(Saved entries)
++++++

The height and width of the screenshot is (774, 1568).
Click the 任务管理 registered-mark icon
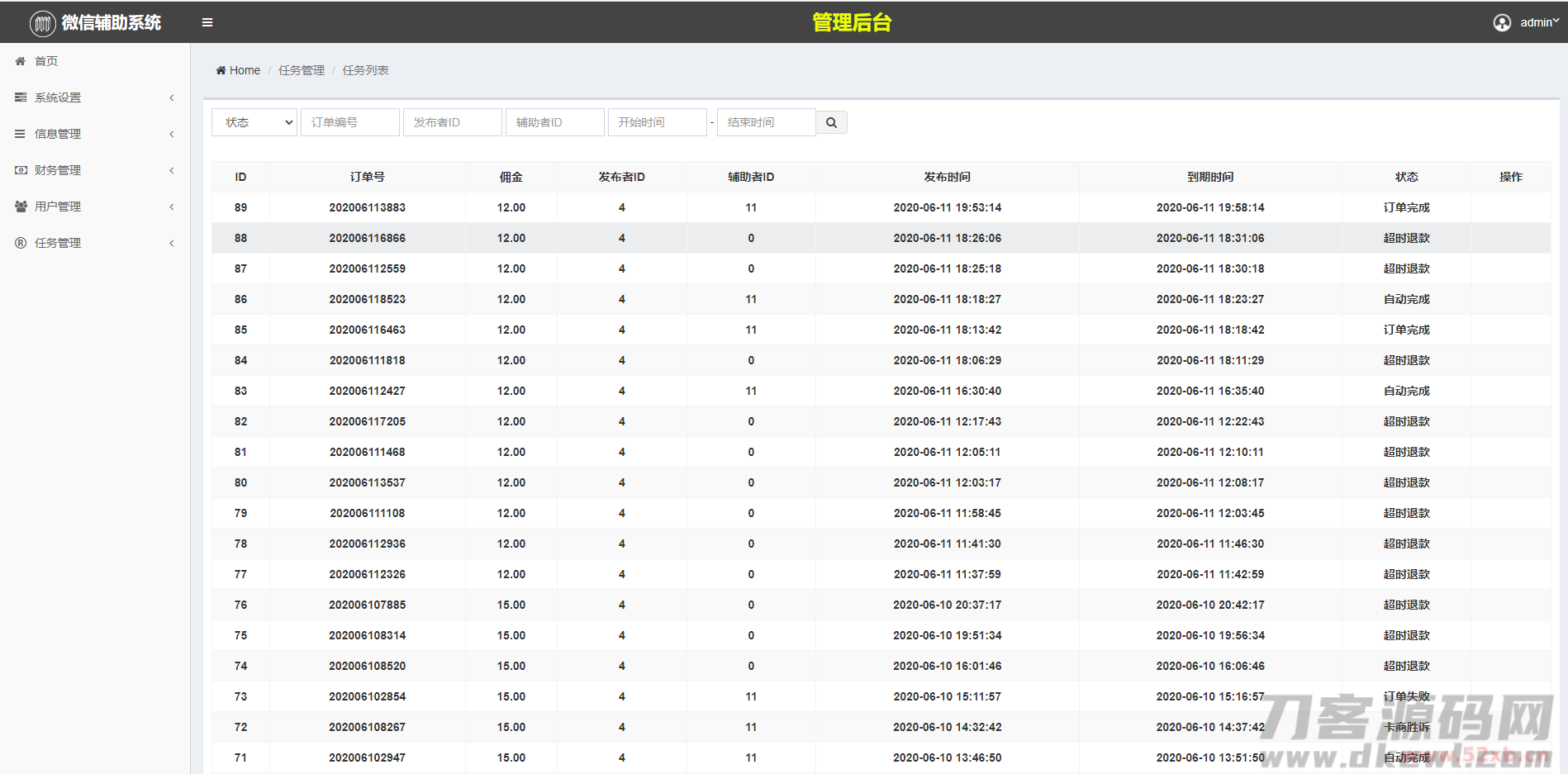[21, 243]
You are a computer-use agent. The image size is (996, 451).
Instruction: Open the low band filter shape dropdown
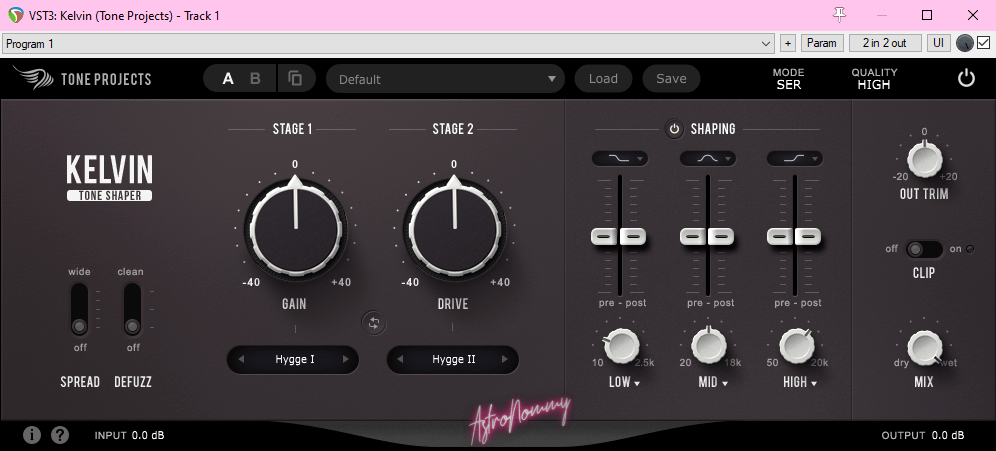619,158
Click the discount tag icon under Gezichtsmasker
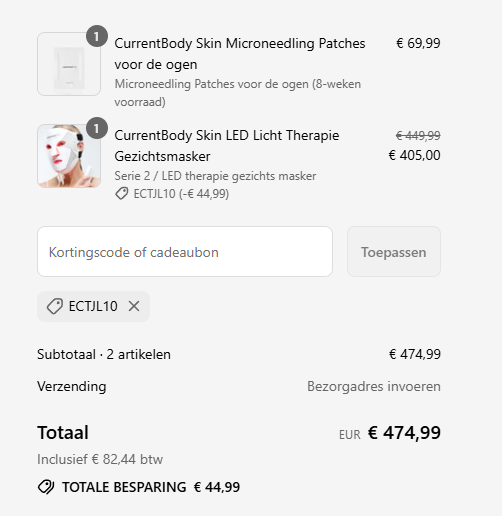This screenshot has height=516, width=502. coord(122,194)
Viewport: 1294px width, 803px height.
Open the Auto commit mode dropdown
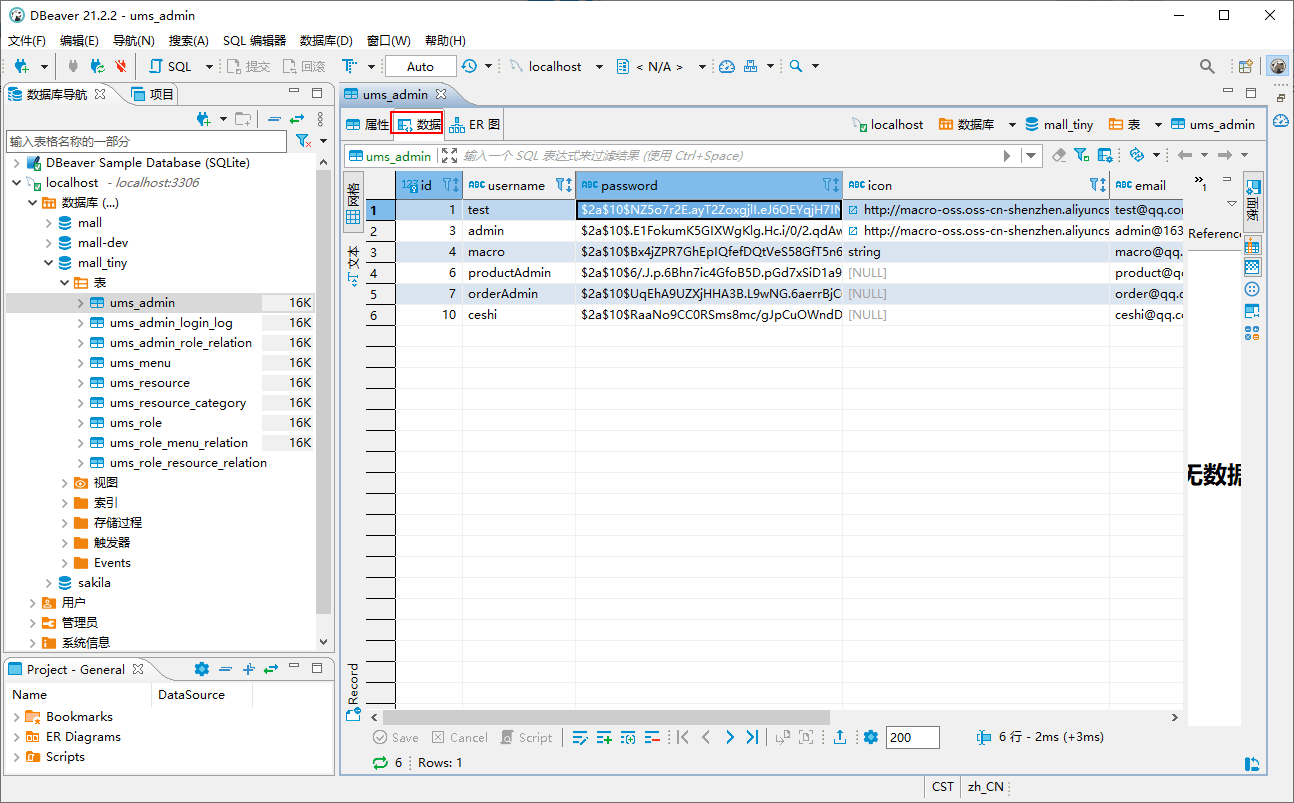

++++++

• Try it:
For this exercise, please reproduce the records above exactly and drop the images.

• Solved exercise:
The height and width of the screenshot is (774, 1568).
Click the 任务管理 registered-mark icon
[21, 243]
You are a computer-use agent. The image size is (996, 451).
Instruction: Open the low band filter shape dropdown
619,158
Click the discount tag icon under Gezichtsmasker
This screenshot has height=516, width=502. coord(122,194)
Viewport: 1294px width, 803px height.
Open the Auto commit mode dropdown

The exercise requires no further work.